Морис подошел к ближайшему корню и, преклонив колена, заговорил о том видении, которое было ему этой ночью. Когда снова начнет двигаться Рагнарк, тогда кровь дракона отметит начало великой битвы за Алоа Глен.
КНИГА ТРЕТЬЯ
ШАДОУБРУК
14
Елена устала стоять, не вздрагивая, когда мимо нее пролетали ножи. Вот еще два лезвия, блеснувшие в солнечных лучах алмазом, сверкнули над зрителями. Их бросал Эррил, стоявший с завязанными глазами на дальнем конце городской площади. И хотя девушка знала, что сквозь искусно наложенную повязку он все равно все отлично видит, она каждый раз непроизвольно задерживала дыхание и вздрагивала, когда нож проносился мимо.
Неподалеку послышался голос одного из зрителей:
— Мальчишка, видать, совсем тронутый! Стоит тут, как корова, и ждет, пока какой-нибудь нож не попадет ему в башку!
— Да кто еще более тронутый! — согласился его сосед. — Сын или отец?
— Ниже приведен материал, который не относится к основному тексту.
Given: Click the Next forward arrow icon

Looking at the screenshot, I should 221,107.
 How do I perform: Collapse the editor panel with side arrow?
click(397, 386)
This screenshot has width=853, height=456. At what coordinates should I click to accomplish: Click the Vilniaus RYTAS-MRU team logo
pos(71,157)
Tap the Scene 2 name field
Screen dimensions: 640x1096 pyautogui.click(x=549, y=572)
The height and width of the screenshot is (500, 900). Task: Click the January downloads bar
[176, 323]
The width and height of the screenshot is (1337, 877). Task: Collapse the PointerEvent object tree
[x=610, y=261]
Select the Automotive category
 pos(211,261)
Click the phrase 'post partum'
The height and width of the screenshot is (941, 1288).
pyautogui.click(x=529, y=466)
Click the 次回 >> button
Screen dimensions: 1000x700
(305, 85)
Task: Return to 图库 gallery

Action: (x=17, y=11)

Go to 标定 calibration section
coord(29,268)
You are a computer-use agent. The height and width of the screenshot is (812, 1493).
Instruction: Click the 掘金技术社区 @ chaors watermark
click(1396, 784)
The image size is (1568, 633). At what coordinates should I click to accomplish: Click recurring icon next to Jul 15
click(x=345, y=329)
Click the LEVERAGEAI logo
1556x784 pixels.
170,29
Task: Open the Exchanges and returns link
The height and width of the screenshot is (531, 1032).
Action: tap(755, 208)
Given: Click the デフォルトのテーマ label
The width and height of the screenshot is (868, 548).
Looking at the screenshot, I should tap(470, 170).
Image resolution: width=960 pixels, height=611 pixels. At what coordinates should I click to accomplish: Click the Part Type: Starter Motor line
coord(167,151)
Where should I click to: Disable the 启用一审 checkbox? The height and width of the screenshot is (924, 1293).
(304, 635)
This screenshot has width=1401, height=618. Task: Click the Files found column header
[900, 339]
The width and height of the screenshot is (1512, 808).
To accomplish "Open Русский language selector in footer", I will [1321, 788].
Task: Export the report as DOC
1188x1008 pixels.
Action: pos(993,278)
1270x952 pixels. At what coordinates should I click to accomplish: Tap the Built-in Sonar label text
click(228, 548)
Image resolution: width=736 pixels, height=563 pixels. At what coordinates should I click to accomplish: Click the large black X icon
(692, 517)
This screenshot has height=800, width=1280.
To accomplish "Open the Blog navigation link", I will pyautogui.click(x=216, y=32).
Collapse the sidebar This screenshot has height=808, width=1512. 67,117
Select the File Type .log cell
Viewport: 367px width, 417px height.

Представь-ка, кидать ножами в собственного ребенка!
— Но все уже кончилось.
— Сладчайшая Матерь... благодарю...
Два ножа вонзились в дубовую дверь за спиной Елены по обе стороны головы, причем один, едва не задев ухо. Она облегченно вздохнула и, сделав шаг вперед, поклонилась публике. Капля пота от жары и страха звонко шлепнула о камни мостовой. Потом девушка выпрямилась, приветственно помахала рукой, и в ответ ей точно так же махнул Эррил с другого конца площади.
Последние три луны все они путешествовали от деревни к деревне, изображая маленький передвижной цирк. Но сегодня остановка была сделана в городе, причем, раза в два более крупном, чем ее родной Винтерфелл. В столь населенное место они рискнули зайти впервые. Город Шадоубрук, названный так по имени протекавшей рядом реки, был одним из трех самых крупных городов равнин Стендая, стоявший на одной из трех самых крупных его рек. Грузовые суда заполняли порт Шадоубрука, а на них в изобилии высились горы местной продукции: тюки крученого табачного листа, бушели пшеницы, растущей лишь здесь, ароматические масла из трав, также произраставших только на равнинах, и многое другое. Товары вывозились к морскому побережью, где менялись на орудия труда и дары моря. И в этот коммерческий центр равнин стекалось большинство богатых людей края — так что Эррил надеялся заработать достаточно, чтобы купить билеты на любое судно, идущее к морю.